The man walked into the trailer and emerged with the cutest dog I’ve ever seen.
“Maggie!” he shouted. “Who’s here for Maggie?”
Phil and I ran forward to greet her. She gave me a lick right on the nose. And just like that, we had our girl.
Since she was a stray and we don’t know her actual date of birth, we made that day her birthday. Since the vet guessed she was about 2-years-old when we got her, we say she’s now 4-years-old.
The only problem was she didn’t respond to her name at all.
“Maggie!” we’d call. “Maggie!” and she didn’t even turn her head. So we decided to rename her.
Cinderella just seemed like the perfect fit with her rags to riches story: a stray in the woods who found a home in the big city with the help of a fairy dogmother named Shelly. And it didn’t hurt that it was also the name of my favorite Disney princess.
Now, Cinderella is a great runner who goes on many of my easy runs with me. She’ll knock out 3 or 4 miles without a drop of her tail.
She also loves to cheer me on at races.
She’s a champion hiker.
And she’s great with my niece and nephew.
She’s the perfect dog for Phil and me in every way.
So Happy Birthday, Cinderella! Life—and running—is so much better with a dog.
If you’re thinking of getting a dog, please consider adopting from a shelter or rescue group. According to the ASPCA, 5 to 7 million dogs and cats enter the shelter system every year through no fault of their own. Approximately 3 to 4 million of them die there. The ASPCA says 60 percent of the dogs that enter shelters are euthanized.
In Tennessee, where Cinderella is from, the stats are slightly worse. According to a 2008 report from the Tennessee Offices of Research and Education Accountability, 65 percent of the animals that land in shelters there are killed.
In New York City where I live, the stats are only slightly better. In 2012, 8,000 dogs or 25 percent of the shelter population, were euthanized. My husband came home from work one day to find me crying while watching a video of animals on “doggie death row.” I desperately wanted to adopt one of NYC’s shelter dogs, but couldn’t find a match among them.
Groups like Shelly’s Angels take in dogs like Cinderella who would otherwise end up in a shelter or rescue dogs from kill shelters, and help them find homes.
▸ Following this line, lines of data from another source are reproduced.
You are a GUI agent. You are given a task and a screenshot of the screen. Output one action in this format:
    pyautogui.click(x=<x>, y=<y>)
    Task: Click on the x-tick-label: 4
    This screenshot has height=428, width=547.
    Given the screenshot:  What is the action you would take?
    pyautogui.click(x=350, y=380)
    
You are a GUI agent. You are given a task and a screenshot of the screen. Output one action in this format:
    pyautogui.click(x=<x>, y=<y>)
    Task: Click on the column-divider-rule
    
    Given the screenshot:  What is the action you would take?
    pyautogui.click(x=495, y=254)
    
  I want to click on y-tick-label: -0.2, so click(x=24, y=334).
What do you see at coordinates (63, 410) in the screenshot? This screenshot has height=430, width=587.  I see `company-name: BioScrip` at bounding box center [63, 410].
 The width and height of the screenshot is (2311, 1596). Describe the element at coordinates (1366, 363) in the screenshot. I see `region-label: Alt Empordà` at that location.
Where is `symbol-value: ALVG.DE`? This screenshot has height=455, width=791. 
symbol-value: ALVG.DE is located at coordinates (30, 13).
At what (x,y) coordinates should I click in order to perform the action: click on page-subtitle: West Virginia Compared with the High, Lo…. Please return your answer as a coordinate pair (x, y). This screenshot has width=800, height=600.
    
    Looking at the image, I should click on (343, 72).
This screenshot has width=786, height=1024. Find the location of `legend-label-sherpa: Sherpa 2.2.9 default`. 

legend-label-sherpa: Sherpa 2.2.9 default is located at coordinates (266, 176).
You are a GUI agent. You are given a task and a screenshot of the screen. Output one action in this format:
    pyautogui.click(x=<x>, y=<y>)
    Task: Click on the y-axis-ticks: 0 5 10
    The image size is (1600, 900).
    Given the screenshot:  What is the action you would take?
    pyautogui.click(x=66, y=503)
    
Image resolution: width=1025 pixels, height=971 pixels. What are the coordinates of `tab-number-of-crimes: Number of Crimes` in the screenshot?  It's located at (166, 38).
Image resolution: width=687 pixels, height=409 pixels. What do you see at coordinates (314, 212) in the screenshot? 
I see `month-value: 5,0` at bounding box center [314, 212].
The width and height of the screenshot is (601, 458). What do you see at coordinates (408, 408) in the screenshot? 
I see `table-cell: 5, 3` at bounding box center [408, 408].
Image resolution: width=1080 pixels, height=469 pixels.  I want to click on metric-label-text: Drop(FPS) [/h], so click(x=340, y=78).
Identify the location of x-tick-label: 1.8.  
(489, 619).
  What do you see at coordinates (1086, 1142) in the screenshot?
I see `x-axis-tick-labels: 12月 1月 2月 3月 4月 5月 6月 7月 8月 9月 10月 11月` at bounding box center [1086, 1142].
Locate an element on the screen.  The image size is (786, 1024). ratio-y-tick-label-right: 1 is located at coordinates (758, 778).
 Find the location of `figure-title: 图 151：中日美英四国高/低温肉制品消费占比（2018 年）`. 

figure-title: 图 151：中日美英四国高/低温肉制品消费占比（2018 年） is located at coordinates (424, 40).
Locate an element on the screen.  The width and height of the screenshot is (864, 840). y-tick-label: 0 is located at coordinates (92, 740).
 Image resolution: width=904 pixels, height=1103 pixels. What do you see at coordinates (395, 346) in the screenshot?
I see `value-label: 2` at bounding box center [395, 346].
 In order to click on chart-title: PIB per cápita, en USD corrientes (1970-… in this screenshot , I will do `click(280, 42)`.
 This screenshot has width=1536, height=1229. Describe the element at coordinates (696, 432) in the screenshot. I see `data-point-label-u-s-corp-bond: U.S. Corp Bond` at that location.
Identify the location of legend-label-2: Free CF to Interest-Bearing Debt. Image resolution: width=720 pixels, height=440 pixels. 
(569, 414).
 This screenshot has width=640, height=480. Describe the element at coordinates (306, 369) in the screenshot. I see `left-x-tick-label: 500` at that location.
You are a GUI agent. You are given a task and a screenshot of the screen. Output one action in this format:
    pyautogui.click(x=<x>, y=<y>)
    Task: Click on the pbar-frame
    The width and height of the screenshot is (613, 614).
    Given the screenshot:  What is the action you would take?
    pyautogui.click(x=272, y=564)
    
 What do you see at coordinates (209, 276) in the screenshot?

One of the most common arguments I hear from people who don’t want to adopt is that they want a purebred. While Cinderella is a wire-haired one-of-a-kind, the ASPCA says that 25 percent of dogs who enter shelters are purebred, and most breeds have rescue groups who help re-home them. We were on the American Fox Terrier Rescue’s list to be matched with a dog that fit our criteria. Just one month after we adopted Cinderella, they contacted me about a dog that was a match, but we’d already found our girl. And one of my best friends who had her heart set on a French Bulldog got a Frenchie puppy through a rescue group.
So please, consider adoption. With a little patience, you just might find your Cinderella too!
If you’re not a dog-owner, but would still like to help, running for Team ASPCA is a great way to do it!